バイト中でもなければ、まずありえないシチュエーションだ。
「それでしたら、どうぞこちらへ」
「あ、どうもありがとうございます」
「いえ。お役に立てて光栄です」
コミュ障の俺でも、これくらいのやり取りは出来る。本棚の配置は一週間ほどで覚えた。
この書店員のバイトという仕事は、適度に暇で、適度にやることが用意されているのがいい。
そしてなによりこのエプロンを着けていさえすれば、最低限、社会の一員としての帰属意識を持つことができるのが素晴らしい。
実際、ここにいる間はほんの少し、罪悪感から逃れられるような気がしていた。
「陽ちゃんお疲れ。そろそろ上がっていいよ」
「あ、もうそんな時間ですか。ではお先に失礼します」
「うんうん。また次もよろしくね陽ちゃん」
店長はふくよかな見た目に違わず親切で面倒見がよく、また話しやすい。
だが、困ったことに俺のことを下の名前で呼ぶ。
冥堂陽翔、というのが俺のフルネームなのだが、陽キャラみたいな下の名前よりかは中二病の香りが漂う苗字の方が、性分に合っていて好きだ。

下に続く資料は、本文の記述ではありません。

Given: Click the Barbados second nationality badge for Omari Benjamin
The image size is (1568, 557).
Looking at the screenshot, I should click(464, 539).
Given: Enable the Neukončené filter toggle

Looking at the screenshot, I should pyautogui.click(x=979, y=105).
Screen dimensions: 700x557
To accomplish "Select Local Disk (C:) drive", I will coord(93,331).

エプロンを脱ぎ外へと出ると、空はすっかりと暗くなっていた。
特に寄るところなどなくとも、夜のモードへと様変わりした街を歩くのは嫌いじゃない。
同年代くらいの若者グループが楽し気に談笑する横を足早に通り過ぎ、駅の建物の中へと入る。
電車はホームへ降りてから間もなくしてやって来た。
『ご乗車ありがとうございます。 この電車は開王線、凱旋台行きです。次は金鳥ケ丘……』
適当に空いている座席を探して腰を下ろし、まっさきに鞄からスマホを取り出す。
ヴゥーンという駆動音が鳴り響き、心地よい振動が臀部から伝わってくる。
同時に、いつものゲームアプリを起動させた。
かつては生産性のないゲームなど時間の無駄だ、などと思っていた時期が俺にもあった。
だが今はそうも思わない。
たとえ娯楽を我慢し、必死になにかを成し得たとしても、死んでしまっては何も残らない。

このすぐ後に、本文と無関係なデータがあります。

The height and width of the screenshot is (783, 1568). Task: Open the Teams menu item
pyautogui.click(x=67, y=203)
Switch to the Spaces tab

成功者となり人から称賛される喜びも、ゲームでなにかを達成して得られる喜びも、同じ自己満足という名の脳内の快楽物質に過ぎない点で違いはない。
最近はなんとなく、そう思うようになった。
いわゆる、看板キャラクターの勢揃いしたキービジュアルをタップすると、トップ画面が開かれる。

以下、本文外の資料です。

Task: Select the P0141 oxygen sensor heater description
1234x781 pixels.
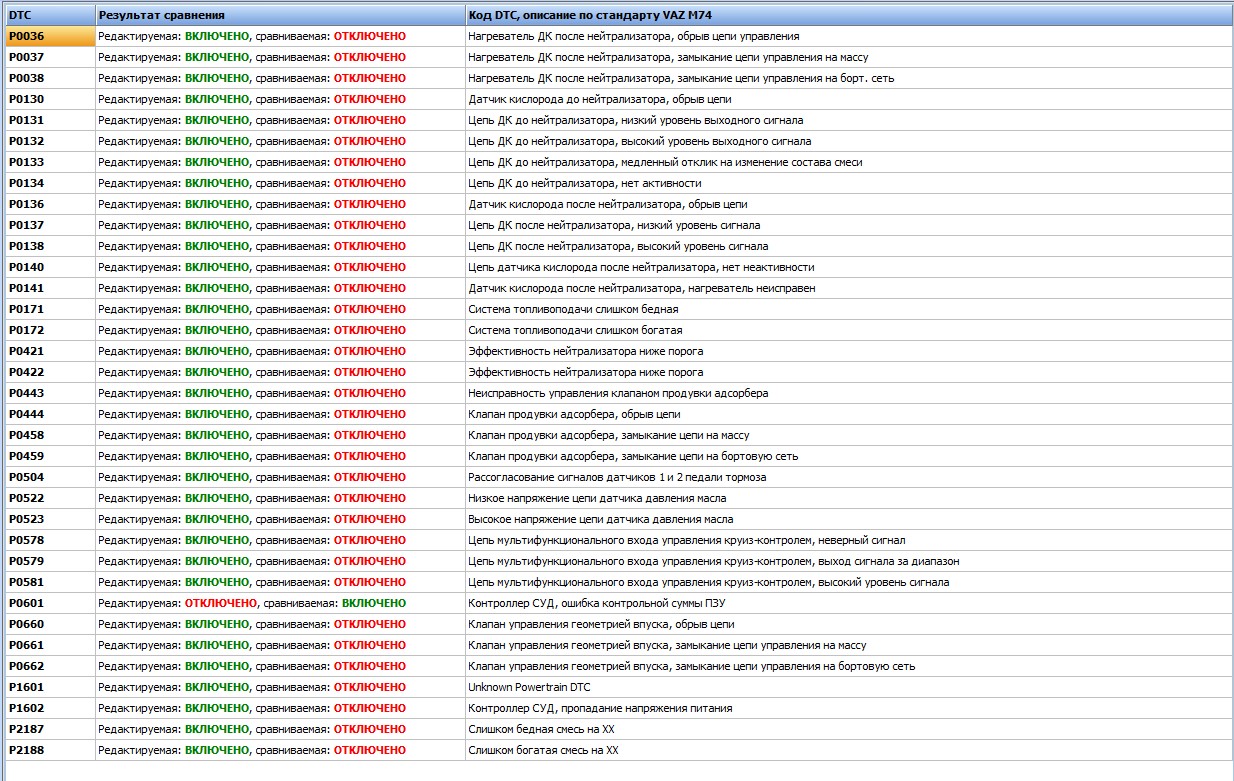Action: pos(641,288)
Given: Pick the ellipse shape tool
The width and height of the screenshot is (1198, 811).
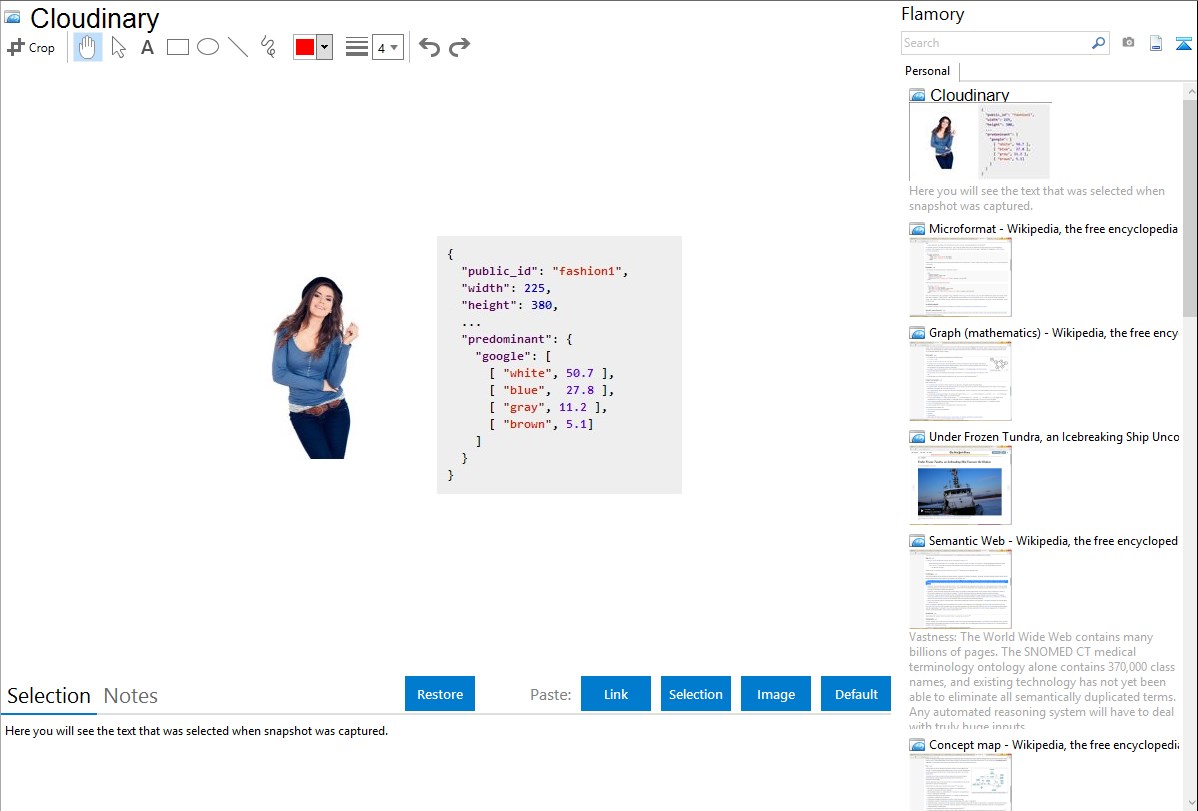Looking at the screenshot, I should 208,47.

さすがに公共の場である車内で音は出すわけにはいかないが、親の声ほど聞いたタイトルコールを脳内で再生することなど、赤子の手をひねるように簡単だ。
『終末の世界。エターナル・クライシス……キュピーン』
「エターナル・クライシス」とは、人類、魔族、天使族、宇宙人、機械生命体の中から好きな種族を選び、世界の崩壊を止めるべく戦うアクションRPGだ。
この手のゲームのお約束である"基本無料プレイ"だが、特に課金をせずとも十分にやりこむことができ、いつでも何処でも手軽な冒険感が楽しめる神ゲーと言っても過言ではない。
まずはホーム画面から、お知らせの欄をタップしてみる。
どうやら本日はガチャやらイベントの情報は来ていないらしい。
となれば、日課のデイリークエストをこなした後、高難易度ダンジョンにて推しキャラクターの育成に励むのみだ。
一撃、二撃、三撃。ゲージをためて必殺技。
グロテスクだがどこか愛嬌のあるモンスターたちが倒され、エフェクトとともに画面から消滅する。
そしてこれまた脳内再生余裕なファンファーレが鳴り響き、画面上の赤髪幼女天使は、天真爛漫な微笑とともに歓喜のVサインを掲げてみせた。
これでまたひとつ、俺のソフィアちゃんのレベルが上がった。
自分の分身たるゲームキャラクターが強くなるのは、単純に成功体験として嬉しいものだ。なにより、ゲームであるがゆえに努力しても報われないことがないというのが素晴らしい。
このゲームをインストールをしてはや一年と半年。
バイトで稼いだお金も随分と課金に費やし、もはや俺はこのゲームなしでは生きられない体になってしまっていた。
『次は鉄門町、鉄門町。お出口は左側です』
そんなこんなで今日も今日とてスマホの画面に視界を固定されたまま、電車を降りる。
――そう。
この日々の「エタクラ」のプレイこそが、現在の空っぽの俺の人生における、唯一と言っていい楽しみなのである。